On another international trip while working at another publishing company, my colleagues and I had to rush to the hotel following a late meeting in Holzminden, Germany, pack and gather our luggage and race to the airport around 2 a.m. to make a flight to London. We made it onboard with minutes to spare, but the senior company officer traveling with us lost his winter coat along the way and was too disgusted to buy another one for the last legs of our six-country journey. As a result, he caught a bad cold and was sick for weeks.
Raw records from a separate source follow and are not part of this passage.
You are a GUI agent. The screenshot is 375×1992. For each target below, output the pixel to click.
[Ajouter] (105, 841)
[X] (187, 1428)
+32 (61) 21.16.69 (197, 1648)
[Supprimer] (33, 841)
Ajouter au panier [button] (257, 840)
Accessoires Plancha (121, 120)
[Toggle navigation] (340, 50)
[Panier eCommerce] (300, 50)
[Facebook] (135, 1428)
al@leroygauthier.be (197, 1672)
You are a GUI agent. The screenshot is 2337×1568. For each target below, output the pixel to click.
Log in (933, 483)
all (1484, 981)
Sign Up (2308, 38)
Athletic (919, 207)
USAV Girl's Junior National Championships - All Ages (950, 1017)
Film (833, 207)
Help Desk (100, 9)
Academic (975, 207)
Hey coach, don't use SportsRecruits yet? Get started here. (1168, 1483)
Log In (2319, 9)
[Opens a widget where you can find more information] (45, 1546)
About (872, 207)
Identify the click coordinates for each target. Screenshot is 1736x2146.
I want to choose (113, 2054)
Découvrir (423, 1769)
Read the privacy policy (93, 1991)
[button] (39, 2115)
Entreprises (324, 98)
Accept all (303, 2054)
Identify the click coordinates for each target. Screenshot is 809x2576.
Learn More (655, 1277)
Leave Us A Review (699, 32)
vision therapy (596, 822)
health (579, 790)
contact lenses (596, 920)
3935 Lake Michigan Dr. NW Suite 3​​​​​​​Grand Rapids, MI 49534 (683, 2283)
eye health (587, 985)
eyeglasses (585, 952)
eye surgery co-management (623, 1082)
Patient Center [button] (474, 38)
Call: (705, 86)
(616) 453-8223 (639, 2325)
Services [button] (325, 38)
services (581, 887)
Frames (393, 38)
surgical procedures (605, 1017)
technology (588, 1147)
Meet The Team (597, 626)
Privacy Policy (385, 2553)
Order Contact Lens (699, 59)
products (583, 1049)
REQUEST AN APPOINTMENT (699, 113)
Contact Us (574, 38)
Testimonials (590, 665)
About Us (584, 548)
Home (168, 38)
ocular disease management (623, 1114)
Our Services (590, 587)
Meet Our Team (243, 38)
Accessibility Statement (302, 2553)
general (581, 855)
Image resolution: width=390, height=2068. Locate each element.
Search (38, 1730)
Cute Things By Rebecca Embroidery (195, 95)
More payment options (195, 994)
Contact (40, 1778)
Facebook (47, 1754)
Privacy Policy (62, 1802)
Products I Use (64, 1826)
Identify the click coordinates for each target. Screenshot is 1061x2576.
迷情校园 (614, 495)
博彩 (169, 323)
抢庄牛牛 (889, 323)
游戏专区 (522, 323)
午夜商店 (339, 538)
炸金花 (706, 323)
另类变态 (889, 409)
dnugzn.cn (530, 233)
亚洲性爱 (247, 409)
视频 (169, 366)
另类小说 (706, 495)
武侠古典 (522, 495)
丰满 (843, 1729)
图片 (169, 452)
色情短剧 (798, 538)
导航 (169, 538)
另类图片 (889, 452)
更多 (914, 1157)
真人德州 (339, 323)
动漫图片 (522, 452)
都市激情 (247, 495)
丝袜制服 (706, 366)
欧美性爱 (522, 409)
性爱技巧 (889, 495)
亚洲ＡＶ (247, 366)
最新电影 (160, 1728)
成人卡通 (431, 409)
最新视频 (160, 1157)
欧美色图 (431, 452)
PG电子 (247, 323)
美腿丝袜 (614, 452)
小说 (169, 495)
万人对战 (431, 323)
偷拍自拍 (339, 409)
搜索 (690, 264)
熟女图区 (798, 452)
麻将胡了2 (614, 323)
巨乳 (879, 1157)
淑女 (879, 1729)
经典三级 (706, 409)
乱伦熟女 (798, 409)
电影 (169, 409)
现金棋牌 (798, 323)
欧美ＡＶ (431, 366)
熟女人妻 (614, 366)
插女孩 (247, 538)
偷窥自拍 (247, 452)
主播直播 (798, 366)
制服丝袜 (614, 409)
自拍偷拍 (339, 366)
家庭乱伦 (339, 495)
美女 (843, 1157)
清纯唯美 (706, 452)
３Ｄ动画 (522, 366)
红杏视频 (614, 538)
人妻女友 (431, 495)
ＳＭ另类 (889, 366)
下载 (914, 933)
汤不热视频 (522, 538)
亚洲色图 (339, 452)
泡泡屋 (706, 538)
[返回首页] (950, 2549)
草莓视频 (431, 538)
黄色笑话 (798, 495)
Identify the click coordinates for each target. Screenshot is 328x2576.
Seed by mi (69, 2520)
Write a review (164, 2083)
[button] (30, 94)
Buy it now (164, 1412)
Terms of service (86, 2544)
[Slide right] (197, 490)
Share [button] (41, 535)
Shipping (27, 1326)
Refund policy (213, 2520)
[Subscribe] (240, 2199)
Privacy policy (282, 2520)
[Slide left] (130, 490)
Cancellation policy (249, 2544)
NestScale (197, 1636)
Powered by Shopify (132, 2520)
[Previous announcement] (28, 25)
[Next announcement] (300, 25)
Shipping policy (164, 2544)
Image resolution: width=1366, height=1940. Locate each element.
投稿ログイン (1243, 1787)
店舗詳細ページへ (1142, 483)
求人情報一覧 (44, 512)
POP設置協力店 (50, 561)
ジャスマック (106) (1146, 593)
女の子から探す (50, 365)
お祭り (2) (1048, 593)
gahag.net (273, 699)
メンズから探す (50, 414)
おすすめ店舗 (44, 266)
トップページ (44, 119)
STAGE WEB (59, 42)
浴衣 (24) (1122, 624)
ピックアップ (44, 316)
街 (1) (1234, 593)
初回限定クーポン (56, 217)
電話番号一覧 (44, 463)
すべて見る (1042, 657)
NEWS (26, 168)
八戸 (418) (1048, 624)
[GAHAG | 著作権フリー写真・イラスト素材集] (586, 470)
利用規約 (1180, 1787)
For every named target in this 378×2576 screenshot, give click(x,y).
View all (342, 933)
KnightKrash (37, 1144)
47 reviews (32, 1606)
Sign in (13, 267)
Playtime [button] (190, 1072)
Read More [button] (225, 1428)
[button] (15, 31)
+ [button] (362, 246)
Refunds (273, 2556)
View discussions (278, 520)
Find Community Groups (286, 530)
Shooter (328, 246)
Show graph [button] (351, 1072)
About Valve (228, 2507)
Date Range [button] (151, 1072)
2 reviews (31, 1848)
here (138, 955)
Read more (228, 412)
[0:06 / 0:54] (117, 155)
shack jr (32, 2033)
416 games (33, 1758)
It especially never pays to rush while you are fatigued. One night while finishing writing a feature,which took weeks and many, many hours to write, I was rushing to file the report when I inadvertently hit the wrong key and my story simply vanished from the face of the Earth. It had to be totally recreated by 5 p.m. the next day…and it was. Luckily, I had spent so much time on the report I basically recreated it from memory. But I couldn’t do that again today; I probably wouldn’t be able to tell you what I had for dinner last night.
Once at a major meat plant, one of the workers assigned to take me up on a stainless steel catwalk that overlooked the production floor so I could take some photos, saw someone signaling to him at the end of the catwalk. Instead of walking slowly over to his colleague, he jogged on the wet, gridded metal surface. He didn’t slip, but he could have and the end result of that slip could have been deadly.
I also recently witnessed a line-worker in a slaughter/packing plant rushing through his job of prepping packaging for product. One of the empty packages fell over before product could be placed inside on a very fast-moving line. My heart went into my throat as the young man instinctively jabbed has hand perilously close to equally fast-moving machinery to stand the package to the upright position in time for filling. He was so fast that had I blinked at the wrong time, I would have missed it. This indicated to me that this wasn’t the first time he had done this. Although the plant manager, who was standing next to me, said nothing, I could by the look on his face he was going to have a little chat with this worker after I left the premises.
We’re all guilty of rushing through things on a daily basis due to increasingly hectic schedules – and everyone makes mistakes. But it would be far safer, sometimes literally, to bite the bullet…and do as the late, great Larry Williams suggested decades ago: Slow down!